New EU data laws to include 24hr breach notification
The EU's new data protection laws, due for publication later this week, will include an obligation for organisations to reveal data breaches within 24 hours
The European Union's new data protection laws will include rules oblige organisations to reveal data breaches "without undue delay", justice commissioner Viviane Reding revealed yesterday. Speaking at a conference in Munich on Sunday evening. Reding said that 'undue delay' would mean anything more than 24 hours.
The full revised laws are due for publication on Wednesday this week. The proposed laws are due for ratification by member states in 2014 or 2015.
Reding told the conference that the new laws would give European tech companies the edge when handling personal data. "Personal data is the currency of today’s digital market," the Wall Street Journal reported Reding as saying. "Like any currency, it needs stability and trust. Only if consumers can ‘trust’ that their data is well protected, will they continue to entrust businesses and authorities with it, buy online, and accept new services."
As well as due disclosure, the new legislation will include "the right to be forgotten" and a "right to data portability", meaning that customers must be able to transfer their personal information easily between internet services, even between rival companies.
Reding said that the new laws would cover all EU states, and that national data protection authorities, such as the Information Commissioner's Office in the UK, would all have the same tools and powers to enforce EU law. She estimated that the new laws would save €2.3 billion in costs through the elimination of red tape and the unification of the current, patchy regulations across Europe.
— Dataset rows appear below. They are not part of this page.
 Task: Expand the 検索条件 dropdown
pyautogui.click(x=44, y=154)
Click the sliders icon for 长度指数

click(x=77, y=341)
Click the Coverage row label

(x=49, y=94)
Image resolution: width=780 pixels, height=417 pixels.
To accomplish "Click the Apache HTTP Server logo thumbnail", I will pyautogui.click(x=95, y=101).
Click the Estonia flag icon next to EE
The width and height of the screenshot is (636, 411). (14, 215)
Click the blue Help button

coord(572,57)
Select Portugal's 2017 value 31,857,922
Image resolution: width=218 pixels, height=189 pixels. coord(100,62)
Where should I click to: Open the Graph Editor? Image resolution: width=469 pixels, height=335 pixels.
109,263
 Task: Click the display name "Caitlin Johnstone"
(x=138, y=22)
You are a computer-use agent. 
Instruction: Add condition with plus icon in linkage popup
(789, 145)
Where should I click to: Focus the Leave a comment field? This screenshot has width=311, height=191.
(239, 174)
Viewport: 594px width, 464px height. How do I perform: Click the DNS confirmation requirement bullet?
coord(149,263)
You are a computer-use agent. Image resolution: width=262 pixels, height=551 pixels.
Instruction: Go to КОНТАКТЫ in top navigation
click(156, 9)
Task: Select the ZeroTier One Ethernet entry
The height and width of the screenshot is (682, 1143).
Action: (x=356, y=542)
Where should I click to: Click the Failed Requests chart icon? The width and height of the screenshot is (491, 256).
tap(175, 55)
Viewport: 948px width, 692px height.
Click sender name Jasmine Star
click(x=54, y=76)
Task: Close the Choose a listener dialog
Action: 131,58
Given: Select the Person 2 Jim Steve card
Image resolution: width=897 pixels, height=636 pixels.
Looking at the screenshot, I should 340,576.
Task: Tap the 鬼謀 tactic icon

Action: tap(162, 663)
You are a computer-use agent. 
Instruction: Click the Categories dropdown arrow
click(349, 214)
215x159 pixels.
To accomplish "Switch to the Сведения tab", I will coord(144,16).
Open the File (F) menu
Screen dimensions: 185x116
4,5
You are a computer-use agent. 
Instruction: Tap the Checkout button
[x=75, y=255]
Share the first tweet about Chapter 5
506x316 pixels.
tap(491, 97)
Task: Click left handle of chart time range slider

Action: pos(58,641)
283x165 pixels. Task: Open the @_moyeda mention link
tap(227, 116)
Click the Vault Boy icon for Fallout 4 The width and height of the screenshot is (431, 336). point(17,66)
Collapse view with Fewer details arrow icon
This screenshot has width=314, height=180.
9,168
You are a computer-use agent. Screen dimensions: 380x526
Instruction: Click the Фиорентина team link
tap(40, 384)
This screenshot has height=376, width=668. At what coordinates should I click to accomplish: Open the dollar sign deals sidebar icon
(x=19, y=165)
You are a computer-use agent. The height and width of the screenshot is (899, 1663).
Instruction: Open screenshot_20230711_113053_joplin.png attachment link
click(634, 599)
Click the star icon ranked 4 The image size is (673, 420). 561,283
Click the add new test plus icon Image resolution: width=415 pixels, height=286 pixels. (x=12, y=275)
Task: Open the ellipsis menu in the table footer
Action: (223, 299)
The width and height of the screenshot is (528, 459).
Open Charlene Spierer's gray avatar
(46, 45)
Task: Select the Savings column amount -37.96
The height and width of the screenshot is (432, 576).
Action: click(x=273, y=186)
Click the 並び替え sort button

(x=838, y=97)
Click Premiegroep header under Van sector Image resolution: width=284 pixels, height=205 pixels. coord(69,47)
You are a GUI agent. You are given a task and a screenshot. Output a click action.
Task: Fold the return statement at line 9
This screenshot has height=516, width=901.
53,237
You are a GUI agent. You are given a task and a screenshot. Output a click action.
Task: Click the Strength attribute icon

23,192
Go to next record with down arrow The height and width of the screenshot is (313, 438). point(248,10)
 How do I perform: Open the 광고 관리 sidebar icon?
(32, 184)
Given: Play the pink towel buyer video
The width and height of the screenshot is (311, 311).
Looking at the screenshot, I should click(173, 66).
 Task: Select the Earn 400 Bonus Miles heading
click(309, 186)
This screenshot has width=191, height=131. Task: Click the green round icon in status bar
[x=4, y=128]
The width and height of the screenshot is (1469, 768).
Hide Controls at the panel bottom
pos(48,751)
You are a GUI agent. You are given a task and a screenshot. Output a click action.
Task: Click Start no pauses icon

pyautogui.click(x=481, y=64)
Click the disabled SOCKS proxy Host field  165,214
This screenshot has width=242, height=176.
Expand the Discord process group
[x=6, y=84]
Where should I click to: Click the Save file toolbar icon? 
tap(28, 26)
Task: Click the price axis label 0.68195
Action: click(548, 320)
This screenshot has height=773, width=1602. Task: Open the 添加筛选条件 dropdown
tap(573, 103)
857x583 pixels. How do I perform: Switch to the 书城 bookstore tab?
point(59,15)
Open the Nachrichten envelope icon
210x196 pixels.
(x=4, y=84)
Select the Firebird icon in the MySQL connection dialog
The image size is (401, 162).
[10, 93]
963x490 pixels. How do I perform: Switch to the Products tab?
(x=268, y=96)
Commenting on the proposed changes, Liz Fitzsimons from international law firm Eversheds acknowledged that data protection laws need to be updated for the 21st century.
"Regulators must carefully balance the need to maintain suitable protection for individual privacy and rights, against ensuring that compliance is realistic and achievable" she warned. “The new data protection regulation will impose material changes in approach. At a time when trading is vulnerable and enterprise needs to be encouraged, it is hoped that the right balance has been achieved."